A ação surgiu no contexto da Noite Branca, em Belo Horizonte, e se serviu da grande capacidade mobilizadora do evento e da coincidência com o período eleitoral para ativar uma campanha permanente que se prolonga no tempo e no espaço. As sacolas e camisetas se tornaram uma coleção outono-inverno-primavera-verão de interesse público, vendidas a preço de custo em livrarias, feiras e em uma loja online. Dezenas de milhares de hashtags ganharam o Brasil: #ÔNIBUSSEMCATRACA, #CARROSFORADOCENTRO, #PARQUESABERTOS24H, #UMAPRAÇAPORBAIRRO, #NADAREPESCARNOARRUDAS (ou no Tietê ou no Capibaribe) circulam e provocam o imaginário em diversas cidades do país, constituindo uma rede de compartilhamentos física e de longo prazo – uma alternativa à fugacidade deslumbrada das campanhas nas redes sociais.
Durante as manifestações que tomaram as ruas do país, as propostas da campanha foram apropriadas por grupos e movimentos sociais, sem nenhum vínculo prévio, e literalmente se tornaram bandeiras das reivindicações coletivas. Um grupo de amigos engajados na luta pelo transporte público de qualidade e gratuito fabricou diversas bandeiras vermelhas que foram empunhadas com orgulho durante os protestos. Uma versão gigante foi levada a muitas mãos, se destacando na inusitada paisagem da Avenida Antônio Carlos tomada por pedestres e pelo lema ÔNIBUS SEM CATRACA. Uma dessas bandeiras teve ainda seu momento mais glorioso ao ser hasteada no mastro central do jardim da Câmara Municipal durante a ocupação do edifício, pouco tempo depois.
As praças e também o cada vez mais esquecido e invisível Arrudas foram lembrados, justamente no momento mais conflituoso das manifestações, no dia 26 de junho, semifinais da Copa das Confederações, quando o confronto entre polícia e cidadãos tomou o hipercentro da cidade. Logo ao lado do Parque Municipal, de janelas do edifício Sulacap, as frases UMA PRAÇA POR BAIRRO e NADAR E PESCAR NO ARRUDAS foram projetadas na fachada do prédio vizinho por um outro grupo de amigos, criando uma sublime utopia evanescente – de fazer inveja a qualquer Jenny Holzer – que reivindicava o rio e as praças enquanto no asfalto turbulento pessoas comuns apanhavam daqueles que deveriam garantir a sua segurança.
A simplicidade do design e das ideias contidas nos cinco quadrados coloridos foram viralizados nas redes sociais e variações de cores e propostas pulularam de post em post, até acabarem publicadas na página wiki da Assembléia Popular Horizontal, criada no contexto das manifestações como um espaço aberto e horizontal de debate e reivindicação popular, sob o título “novas hashtags revolucionárias”. Ônibus foram então trocados por afeto, bairros pelo cosmos, carros por amor, concreto por energia.

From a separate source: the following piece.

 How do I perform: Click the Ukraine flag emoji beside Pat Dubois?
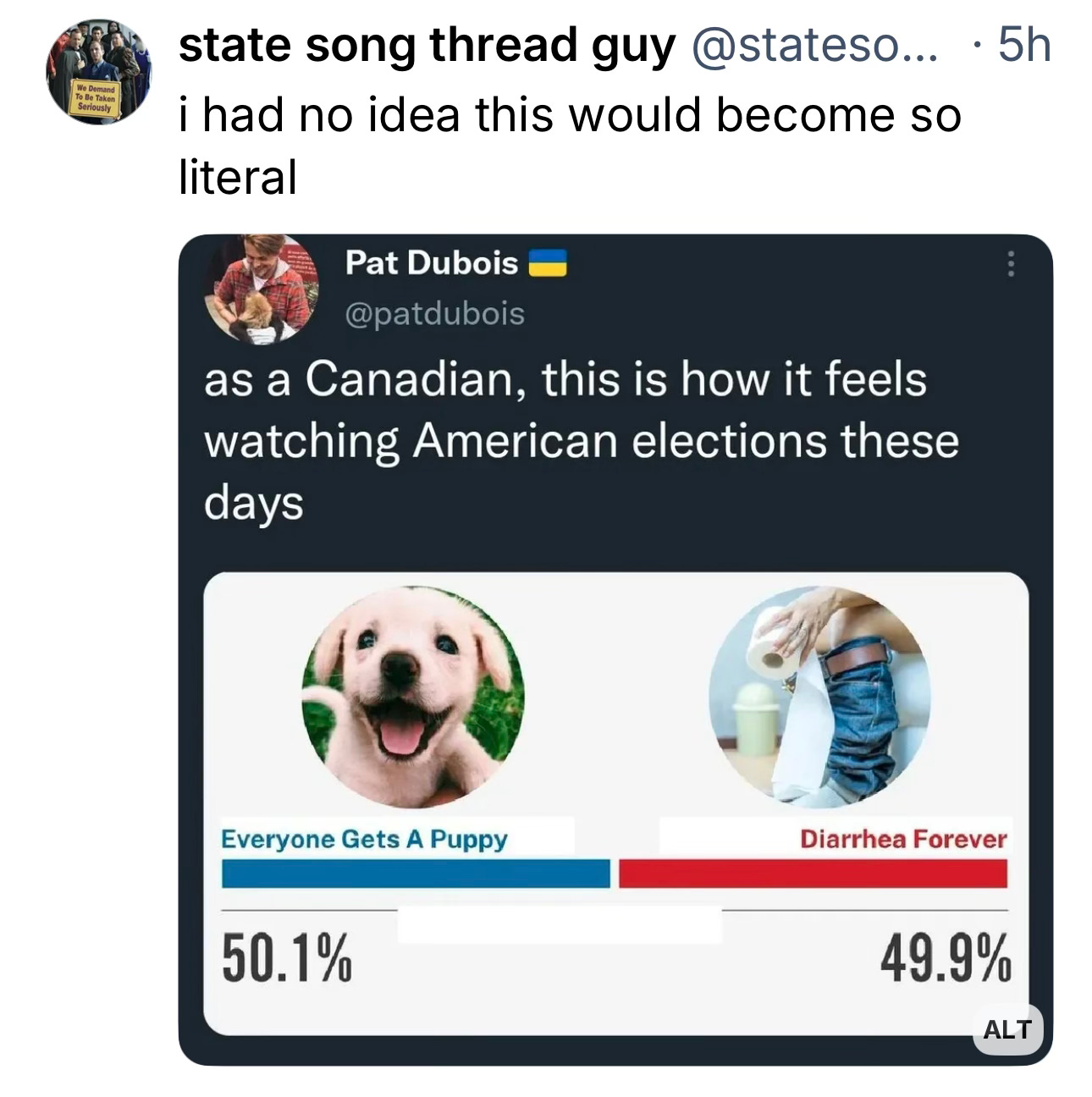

Lançada em um contexto de intervenções artísticas, a campanha se serve do design para atuar no campo da política, injetando possibilidades no imaginário urbanístico e fomentando com que os sujeitos da cidade protagonizem, consciente ou distraidamente, mas sobretudo corriqueiramente, a difusão das ideias. Os projetos urbanos condensados em suas frases, por não apresentarem um desenho técnico específico, são formulados para a legibilidade de qualquer um e para a livre imaginação de todos. Sinalização para imaginários ao mesmo tempo novos e nostálgicos; estratégicos e prospectivos.
Afinal, como seria nossa relação com o deslocamento se os ônibus fossem gratuitos e sem catraca? Que possibilidades de uso da cidade se abririam se os carros não entupissem os centros e se tivéssemos no mínimo uma ótima praça em cada bairro? Quanto refresco haveria em nossas rotinas se pudéssemos nadar e pescar em nossos rios? Que possibilidades de encontro e convivência urbana teríamos se os parques não fechassem à noite, como aconteceu no Parque Municipal de Belo Horizonte naquele 15 de setembro de 2012.